*Extrait du texte*.
L'exercice du droit d'asile est par ailleurs confronté à de graves difficultés. Tout d'abord, les CADA sont saturés et les crédits qui leur sont accordés diminuent : le prix moyen de journée d'une place de CADA passe ainsi de 26,20 euros en 2010 à 24,44 euros en 2012. Il est permis de se demander comme il apparaît possible de diminuer ce prix de journée de 6,7 % en deux ans et quelles sont les prestations qui sont affectées - ou en quoi la qualité de certaines prestations est affectée par cette diminution.
L'hébergement d'urgence est également confronté à de graves difficultés. Or comme l'ont souligné les associations que j'ai entendues, l'ensemble des crédits consacrés à l'allocation temporaire d'attente (ATA) et à l'hébergement d'urgence permettraient, s'ils étaient redéployés à cette fin, de financer plus de 20 000 places en CADA.
S'agissant de l'ATA, dans deux arrêts datés respectivement du 16 juin 2008 puis du 7 avril 2011, le Conseil d'Etat a considéré que l'ensemble des demandeurs d'asile placés en procédure prioritaire devaient avoir accès à l'ATA jusqu'à la notification de la décision de l'OFPRA. Nous avons interrogé le ministre sur les conséquences financières de cette dernière décision du Conseil d'Etat : ses services l'évaluent à environ neuf millions d'euros. Il me semble que notre commission ne peut qu'inviter le Gouvernement à clarifier très rapidement le droit applicable et à donner les instructions nécessaires pour que ces décisions du Conseil d'État, qui s'appuient sur les prescriptions du droit communautaire, soient pleinement mises en oeuvre.

*Données fournies*.

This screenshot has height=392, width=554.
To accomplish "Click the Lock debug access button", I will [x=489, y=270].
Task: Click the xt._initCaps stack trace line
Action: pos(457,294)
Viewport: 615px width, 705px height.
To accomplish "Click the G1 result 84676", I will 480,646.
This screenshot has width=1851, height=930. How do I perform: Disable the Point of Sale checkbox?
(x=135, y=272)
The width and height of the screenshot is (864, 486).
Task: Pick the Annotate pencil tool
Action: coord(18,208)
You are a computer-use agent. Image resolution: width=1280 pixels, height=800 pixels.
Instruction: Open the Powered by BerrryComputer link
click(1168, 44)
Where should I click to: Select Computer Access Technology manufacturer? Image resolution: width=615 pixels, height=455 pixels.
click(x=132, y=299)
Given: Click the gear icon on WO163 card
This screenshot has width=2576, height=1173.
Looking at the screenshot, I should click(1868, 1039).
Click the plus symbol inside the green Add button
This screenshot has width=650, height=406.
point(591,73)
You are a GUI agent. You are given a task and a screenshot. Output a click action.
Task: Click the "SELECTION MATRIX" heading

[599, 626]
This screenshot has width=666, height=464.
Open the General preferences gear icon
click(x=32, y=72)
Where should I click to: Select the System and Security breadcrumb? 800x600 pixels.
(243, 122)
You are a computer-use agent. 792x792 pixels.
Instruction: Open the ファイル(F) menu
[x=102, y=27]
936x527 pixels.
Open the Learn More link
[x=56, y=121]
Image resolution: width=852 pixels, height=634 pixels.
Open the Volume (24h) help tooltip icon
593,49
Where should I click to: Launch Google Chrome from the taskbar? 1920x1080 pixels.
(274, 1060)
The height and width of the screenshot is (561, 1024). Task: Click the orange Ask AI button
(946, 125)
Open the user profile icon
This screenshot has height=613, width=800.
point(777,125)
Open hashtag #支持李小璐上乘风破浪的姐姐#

*Travail demandé*.
[A] Indiquez si chacune des affirmations suivantes concorde avec le texte sur le droit d'asile, en répondant par oui ou non et en citant les mots du texte qui permettent de trancher.
(i) Le prix moyen de journée d'une place de CADA a augmenté entre 2010 et 2012.
(ii) D'après les associations entendues, les crédits de l'ATA et de l'hébergement d'urgence, s'ils étaient redéployés, suffiraient à financer plus de 20 000 places en CADA.
(iii) Les services du ministre évaluent à environ neuf millions d'euros les conséquences financières de la dernière décision du Conseil d'État.
[B] Poursuivez le texte sur le droit d'asile à partir de sa dernière phrase.

*Réponses*.
[A]
(i) Non : « passe ainsi de 26,20 euros en 2010 à 24,44 euros en 2012 ».
(ii) Oui : « permettraient, s'ils étaient redéployés à cette fin, de financer plus de 20 000 places en CADA ».
(iii) Oui : « ses services l'évaluent à environ neuf millions d'euros ».

[B]
Je dirai également un mot des difficultés d'accès à l'aide juridictionnelle devant la CNDA. La mise en oeuvre de l'aide juridictionnelle devant la Cour nationale du droit d'asile est aujourd'hui confrontée à une pénurie d'avocats volontaires pour exercer cette mission. Le nombre d'avocats inscrits sur les listes est nettement insuffisant au regard des demandes, en raison, essentiellement, de la faiblesse de la rétribution de l'aide juridictionnelle dans le contentieux de l'asile (8 UV, soit environ 185 euros seulement par dossier). Par ailleurs, les missions foraines que la Cour doit pouvoir organiser à Mayotte se heurtent à l'impossibilité de désigner sur place des avocats au titre de l'aide juridictionnelle, faute de texte le prévoyant. Cela est particulièrement regrettable. Il me paraît important d'insister dans le rapport pour qu'une revalorisation du taux de l'aide juridictionnelle dans le contentieux de l'asile ainsi qu'un élargissement des conditions permettant de désigner des avocats à ce titre soient envisagés dans les plus brefs délais.
Je terminerai en vous rappelant que le droit d'asile s'exerce désormais dans un cadre européen. Le fonctionnement du mécanisme « Dublin II » s'appuie sur la base de données EURODAC, qui recense les empreintes digitales des demandeurs d'asile aux fins d'identification. En 2009, la Commission européenne avait proposé que cette base pût être accessible aux services de police et de gendarmerie ; cette proposition, considérée comme inacceptable par une majorité d'États membres, avait été abandonnée dans un premier temps. Toutefois, la Commission européenne et la présidence hongroise de l'Union européenne ont présenté au Conseil JAI des 8-9 juin 2011 une lettre conjointe reprenant notamment cette idée. Notre commission des lois devra être vigilante face à ce risque de détournement des finalités de ce fichier.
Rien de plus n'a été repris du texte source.